-- begin Dataset records --
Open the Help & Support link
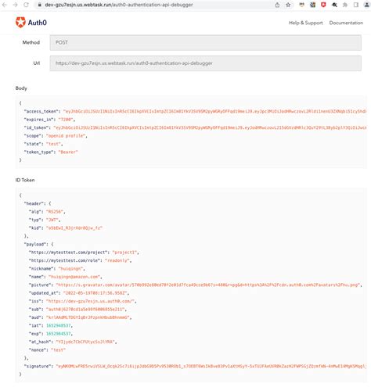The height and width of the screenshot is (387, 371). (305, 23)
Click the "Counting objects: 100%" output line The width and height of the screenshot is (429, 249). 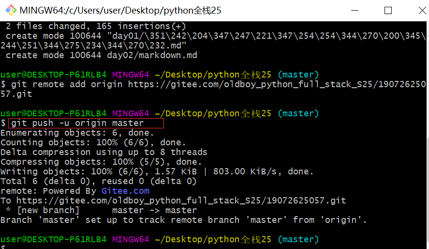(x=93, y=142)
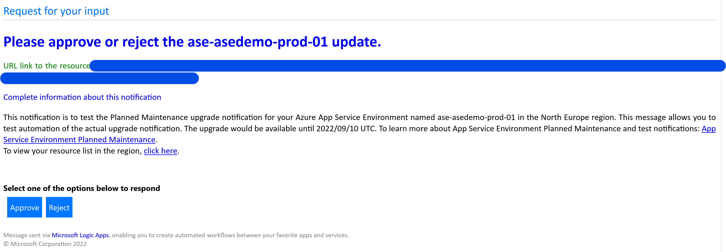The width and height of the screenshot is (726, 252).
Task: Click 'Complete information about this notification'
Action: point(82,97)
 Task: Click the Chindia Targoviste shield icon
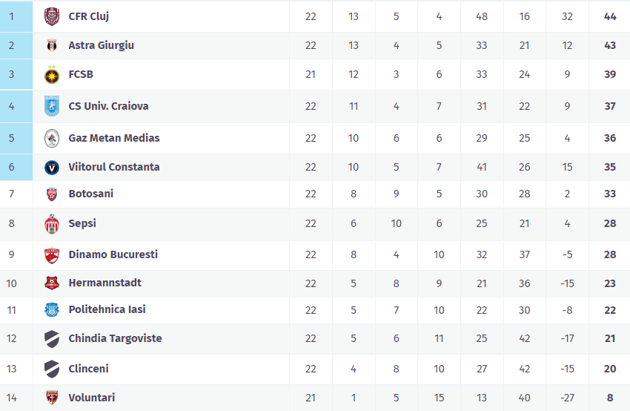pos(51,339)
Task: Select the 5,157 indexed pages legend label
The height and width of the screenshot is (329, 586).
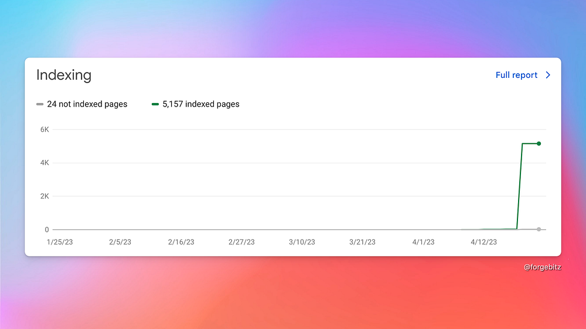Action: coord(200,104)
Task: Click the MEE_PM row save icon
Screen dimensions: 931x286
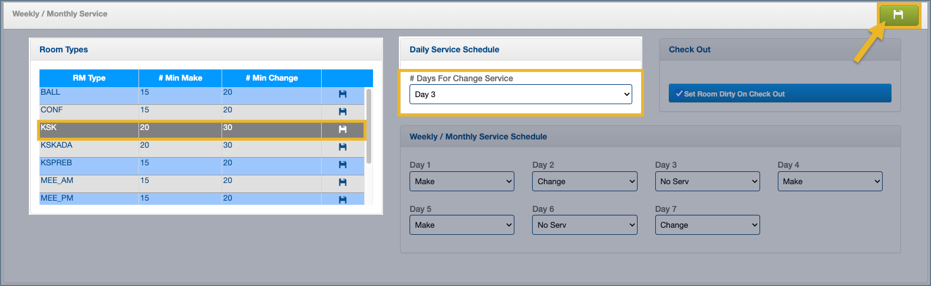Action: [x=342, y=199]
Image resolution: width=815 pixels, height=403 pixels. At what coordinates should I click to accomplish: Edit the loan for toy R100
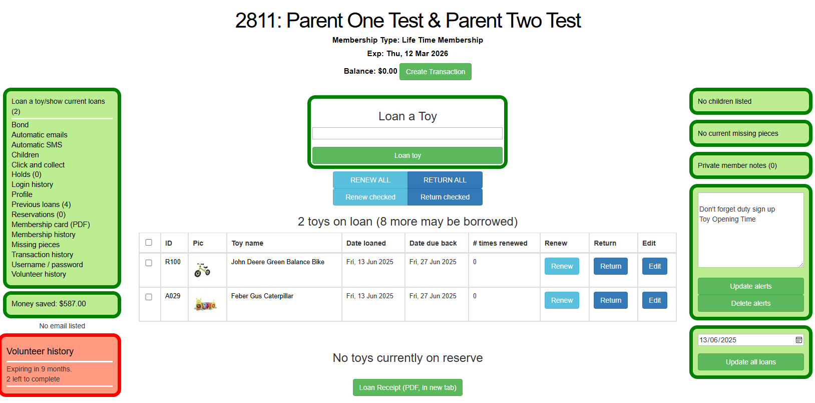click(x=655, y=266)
-- end Dataset records --
▶ **What you have to do**:
Give the lines as a JSON list of strings, one string per line and no blank lines, starting at the line that contains "Image resolution: width=815" and continuing through the last line. Leave the pictures out.

▶ **Output of the exercise**:
[
  "Image resolution: width=815 pixels, height=403 pixels. At what coordinates should I click to accomplish: Edit the loan for toy R100",
  "click(x=655, y=266)"
]